Really means: “How come you got invited to talk about this and not I?”
4. Question: “Have you tried using Y instead of X?”
Really means: “We are doing the same thing using Y, since we can’t afford to use X on our budget. But we haven’t had results in the past two years, and you totally scooped us. Is there any way we can actually get results using Y?”
3. Question: “So where do you think this work is going?”
Really means: “I was just scratching my head, and the microphone runner thought I was raising my hand and handed me the mike. Now that I actually have the mike, I might as well ask something”.
2. Question: “You know, I was just talking about this recently with Bigshot1 and Bigshot2, and they said that…”
Really means: “Hey, look at me! I’m important enough to have engaged both Bigshot1 and Bigshot2 together in a conference. (They couldn’t get away because it was the conference dinner with free booze).”
1. Question: “It seems that this whole field of…. is filled with very exciting prospects. We have been looking into…. and Bigshot3 has recently published in Science….(3-4 minutes more in the same vein) so my question is: what are your thoughts?”
Really means: “Muahahaha. By hijacking Q&A time, I got to present at this conference even though I was not invited to. Sucks to the Program Committee”

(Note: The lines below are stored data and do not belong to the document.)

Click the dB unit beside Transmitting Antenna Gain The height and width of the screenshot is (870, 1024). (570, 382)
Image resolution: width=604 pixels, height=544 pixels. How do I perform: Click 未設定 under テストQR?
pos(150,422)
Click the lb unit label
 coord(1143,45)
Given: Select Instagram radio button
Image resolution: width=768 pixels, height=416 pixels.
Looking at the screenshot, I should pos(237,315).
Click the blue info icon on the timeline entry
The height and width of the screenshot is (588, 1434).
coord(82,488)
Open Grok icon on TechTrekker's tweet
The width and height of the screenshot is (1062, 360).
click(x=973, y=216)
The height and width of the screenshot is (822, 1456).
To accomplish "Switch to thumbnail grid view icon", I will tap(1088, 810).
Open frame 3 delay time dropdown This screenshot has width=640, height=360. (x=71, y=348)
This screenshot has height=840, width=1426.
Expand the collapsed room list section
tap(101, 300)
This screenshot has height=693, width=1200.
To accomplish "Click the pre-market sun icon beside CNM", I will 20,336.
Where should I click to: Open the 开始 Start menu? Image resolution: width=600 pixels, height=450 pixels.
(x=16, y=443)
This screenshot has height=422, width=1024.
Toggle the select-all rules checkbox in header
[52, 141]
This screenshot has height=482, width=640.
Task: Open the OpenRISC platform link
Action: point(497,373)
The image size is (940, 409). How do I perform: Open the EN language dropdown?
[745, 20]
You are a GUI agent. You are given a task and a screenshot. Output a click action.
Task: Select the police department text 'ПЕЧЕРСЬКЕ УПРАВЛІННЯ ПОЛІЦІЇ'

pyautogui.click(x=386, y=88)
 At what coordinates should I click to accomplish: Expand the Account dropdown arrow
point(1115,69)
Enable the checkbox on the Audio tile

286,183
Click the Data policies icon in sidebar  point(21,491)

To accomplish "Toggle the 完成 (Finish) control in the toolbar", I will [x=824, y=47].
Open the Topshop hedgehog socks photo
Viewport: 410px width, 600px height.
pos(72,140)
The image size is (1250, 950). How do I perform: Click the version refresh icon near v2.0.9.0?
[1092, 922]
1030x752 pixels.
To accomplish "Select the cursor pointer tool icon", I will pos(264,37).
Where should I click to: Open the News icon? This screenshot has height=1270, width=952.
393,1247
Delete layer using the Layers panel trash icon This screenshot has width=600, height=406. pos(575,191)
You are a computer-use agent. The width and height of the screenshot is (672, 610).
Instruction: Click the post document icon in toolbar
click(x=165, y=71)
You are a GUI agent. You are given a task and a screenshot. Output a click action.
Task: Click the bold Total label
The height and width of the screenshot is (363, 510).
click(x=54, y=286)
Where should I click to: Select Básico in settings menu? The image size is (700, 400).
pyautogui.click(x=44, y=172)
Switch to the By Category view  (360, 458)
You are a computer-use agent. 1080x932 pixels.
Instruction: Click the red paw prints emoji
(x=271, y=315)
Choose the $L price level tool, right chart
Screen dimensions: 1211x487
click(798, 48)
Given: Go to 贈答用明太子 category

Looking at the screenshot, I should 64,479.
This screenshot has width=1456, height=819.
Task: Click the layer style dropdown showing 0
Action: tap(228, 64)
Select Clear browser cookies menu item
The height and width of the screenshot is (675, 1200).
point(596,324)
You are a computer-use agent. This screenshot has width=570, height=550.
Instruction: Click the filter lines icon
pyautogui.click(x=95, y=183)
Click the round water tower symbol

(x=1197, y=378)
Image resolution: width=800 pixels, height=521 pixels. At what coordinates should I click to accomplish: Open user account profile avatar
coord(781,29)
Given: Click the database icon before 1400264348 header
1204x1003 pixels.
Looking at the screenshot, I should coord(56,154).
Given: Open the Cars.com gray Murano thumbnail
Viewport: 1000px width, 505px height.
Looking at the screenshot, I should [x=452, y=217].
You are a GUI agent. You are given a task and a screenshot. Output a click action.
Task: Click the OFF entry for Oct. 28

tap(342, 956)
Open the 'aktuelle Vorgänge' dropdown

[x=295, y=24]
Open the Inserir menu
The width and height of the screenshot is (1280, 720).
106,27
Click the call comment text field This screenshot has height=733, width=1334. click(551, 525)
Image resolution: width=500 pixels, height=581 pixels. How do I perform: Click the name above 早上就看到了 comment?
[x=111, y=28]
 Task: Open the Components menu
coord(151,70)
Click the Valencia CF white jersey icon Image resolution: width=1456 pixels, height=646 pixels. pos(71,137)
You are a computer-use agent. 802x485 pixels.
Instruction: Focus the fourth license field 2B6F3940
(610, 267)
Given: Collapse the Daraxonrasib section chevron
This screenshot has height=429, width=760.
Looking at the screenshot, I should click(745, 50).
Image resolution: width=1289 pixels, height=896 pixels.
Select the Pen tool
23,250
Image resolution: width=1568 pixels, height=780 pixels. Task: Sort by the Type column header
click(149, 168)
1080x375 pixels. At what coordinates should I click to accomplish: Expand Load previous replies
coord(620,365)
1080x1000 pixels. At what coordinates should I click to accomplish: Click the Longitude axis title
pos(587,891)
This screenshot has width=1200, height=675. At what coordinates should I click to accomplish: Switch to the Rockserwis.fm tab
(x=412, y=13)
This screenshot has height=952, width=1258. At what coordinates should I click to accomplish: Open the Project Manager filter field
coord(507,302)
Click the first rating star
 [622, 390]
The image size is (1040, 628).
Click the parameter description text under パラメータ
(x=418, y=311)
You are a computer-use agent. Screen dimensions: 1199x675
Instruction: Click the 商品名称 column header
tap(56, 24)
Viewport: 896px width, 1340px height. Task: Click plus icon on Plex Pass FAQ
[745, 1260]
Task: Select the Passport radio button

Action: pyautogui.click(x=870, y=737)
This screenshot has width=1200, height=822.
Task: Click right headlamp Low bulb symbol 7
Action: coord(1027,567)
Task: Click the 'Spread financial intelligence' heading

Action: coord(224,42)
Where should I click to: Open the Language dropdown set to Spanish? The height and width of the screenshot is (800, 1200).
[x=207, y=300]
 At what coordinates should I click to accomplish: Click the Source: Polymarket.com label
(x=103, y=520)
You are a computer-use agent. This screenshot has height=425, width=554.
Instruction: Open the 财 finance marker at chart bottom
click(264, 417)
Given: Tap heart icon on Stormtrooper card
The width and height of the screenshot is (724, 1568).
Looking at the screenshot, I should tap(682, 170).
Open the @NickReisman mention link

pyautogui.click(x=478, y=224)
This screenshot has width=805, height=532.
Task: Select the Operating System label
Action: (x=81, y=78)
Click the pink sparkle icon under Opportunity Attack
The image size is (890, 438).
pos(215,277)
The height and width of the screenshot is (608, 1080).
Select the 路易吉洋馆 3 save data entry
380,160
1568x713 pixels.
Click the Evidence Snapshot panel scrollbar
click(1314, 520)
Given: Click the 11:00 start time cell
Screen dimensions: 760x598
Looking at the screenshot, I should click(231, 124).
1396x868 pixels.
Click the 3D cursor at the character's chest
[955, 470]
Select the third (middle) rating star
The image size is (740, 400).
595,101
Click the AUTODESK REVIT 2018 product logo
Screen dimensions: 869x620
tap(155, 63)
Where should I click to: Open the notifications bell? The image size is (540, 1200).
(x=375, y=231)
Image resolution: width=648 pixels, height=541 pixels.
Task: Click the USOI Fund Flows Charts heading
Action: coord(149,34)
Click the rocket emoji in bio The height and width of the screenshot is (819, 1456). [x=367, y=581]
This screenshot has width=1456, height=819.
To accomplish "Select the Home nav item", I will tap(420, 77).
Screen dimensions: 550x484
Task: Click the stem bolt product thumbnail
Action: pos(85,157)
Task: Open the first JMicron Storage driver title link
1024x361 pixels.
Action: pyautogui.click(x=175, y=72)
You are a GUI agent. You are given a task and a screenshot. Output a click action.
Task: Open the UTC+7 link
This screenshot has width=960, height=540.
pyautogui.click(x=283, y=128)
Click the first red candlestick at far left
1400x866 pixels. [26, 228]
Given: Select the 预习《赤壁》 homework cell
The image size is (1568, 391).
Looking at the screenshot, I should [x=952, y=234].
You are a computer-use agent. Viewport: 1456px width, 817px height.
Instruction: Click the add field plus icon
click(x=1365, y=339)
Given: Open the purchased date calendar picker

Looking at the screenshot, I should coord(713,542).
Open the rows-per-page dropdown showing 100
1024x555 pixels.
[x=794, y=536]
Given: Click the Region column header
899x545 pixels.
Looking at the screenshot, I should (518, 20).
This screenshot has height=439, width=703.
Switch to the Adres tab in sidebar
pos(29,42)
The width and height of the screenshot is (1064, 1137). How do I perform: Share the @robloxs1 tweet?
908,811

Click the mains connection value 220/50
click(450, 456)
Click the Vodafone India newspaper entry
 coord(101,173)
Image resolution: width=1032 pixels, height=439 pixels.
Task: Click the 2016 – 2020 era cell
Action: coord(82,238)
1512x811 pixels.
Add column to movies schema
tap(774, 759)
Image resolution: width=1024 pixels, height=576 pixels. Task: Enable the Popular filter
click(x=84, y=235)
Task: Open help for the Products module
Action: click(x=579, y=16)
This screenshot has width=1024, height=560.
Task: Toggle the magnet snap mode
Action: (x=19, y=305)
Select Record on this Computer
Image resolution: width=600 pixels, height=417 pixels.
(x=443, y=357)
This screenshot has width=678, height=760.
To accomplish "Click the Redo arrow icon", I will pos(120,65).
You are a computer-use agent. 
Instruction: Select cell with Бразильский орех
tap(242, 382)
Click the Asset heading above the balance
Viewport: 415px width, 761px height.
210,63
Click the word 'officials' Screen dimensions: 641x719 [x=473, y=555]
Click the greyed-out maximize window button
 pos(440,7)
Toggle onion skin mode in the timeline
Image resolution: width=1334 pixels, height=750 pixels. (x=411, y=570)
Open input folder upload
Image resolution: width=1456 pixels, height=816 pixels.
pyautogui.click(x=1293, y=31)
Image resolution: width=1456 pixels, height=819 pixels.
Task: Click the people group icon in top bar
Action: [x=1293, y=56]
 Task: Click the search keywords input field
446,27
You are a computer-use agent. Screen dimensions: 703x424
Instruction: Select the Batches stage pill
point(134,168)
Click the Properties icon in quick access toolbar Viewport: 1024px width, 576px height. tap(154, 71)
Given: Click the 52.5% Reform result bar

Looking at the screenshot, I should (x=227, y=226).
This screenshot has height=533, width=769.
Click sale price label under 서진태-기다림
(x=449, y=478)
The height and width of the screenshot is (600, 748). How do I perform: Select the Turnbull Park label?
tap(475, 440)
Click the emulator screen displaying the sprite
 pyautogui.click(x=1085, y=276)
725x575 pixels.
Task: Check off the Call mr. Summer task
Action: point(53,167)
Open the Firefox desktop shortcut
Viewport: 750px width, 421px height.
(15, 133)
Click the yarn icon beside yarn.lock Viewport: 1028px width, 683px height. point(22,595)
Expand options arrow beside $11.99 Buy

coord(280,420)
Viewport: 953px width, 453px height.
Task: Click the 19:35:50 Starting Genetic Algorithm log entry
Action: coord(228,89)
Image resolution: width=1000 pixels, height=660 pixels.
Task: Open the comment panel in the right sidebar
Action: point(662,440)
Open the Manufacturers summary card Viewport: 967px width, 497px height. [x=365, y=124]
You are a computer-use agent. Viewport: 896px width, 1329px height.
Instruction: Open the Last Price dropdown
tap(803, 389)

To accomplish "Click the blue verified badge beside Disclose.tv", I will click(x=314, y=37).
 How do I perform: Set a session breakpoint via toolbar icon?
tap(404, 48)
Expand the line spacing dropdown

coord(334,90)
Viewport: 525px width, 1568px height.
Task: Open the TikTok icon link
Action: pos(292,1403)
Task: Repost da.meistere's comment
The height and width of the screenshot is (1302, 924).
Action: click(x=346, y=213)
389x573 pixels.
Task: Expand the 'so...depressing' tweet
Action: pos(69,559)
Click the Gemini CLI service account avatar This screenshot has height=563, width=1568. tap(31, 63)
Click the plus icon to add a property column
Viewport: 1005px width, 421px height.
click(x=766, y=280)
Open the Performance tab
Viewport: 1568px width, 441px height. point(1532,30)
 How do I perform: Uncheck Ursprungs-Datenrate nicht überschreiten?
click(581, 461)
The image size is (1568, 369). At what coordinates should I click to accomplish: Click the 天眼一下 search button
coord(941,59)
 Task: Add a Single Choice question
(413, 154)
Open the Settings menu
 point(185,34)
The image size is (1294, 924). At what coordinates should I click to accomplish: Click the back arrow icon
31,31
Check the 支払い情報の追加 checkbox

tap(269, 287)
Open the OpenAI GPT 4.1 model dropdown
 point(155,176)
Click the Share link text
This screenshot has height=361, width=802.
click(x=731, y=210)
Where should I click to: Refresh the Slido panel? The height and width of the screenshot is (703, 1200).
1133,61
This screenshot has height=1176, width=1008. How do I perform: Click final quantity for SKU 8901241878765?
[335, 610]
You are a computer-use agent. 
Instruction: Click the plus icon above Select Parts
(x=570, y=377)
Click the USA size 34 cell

Very nice. I’ve had a “What was that all about again?” before. It definitely irritated the hell out of me.
Really means: I wasn’t listening to your talk but just realised you may have talked about something interesting.
So funny – here is my lame attempt:
Question: “Have you ever tried XXX with YYY over the ABC in the XYZ? (unbelievably ridiculous experiment that would take 20 years, 80 employees and 50 million dollars)?”
Really means: “Look, how I can come up with these amazingly complicated ideas about someone else’s work that they have not even tried”.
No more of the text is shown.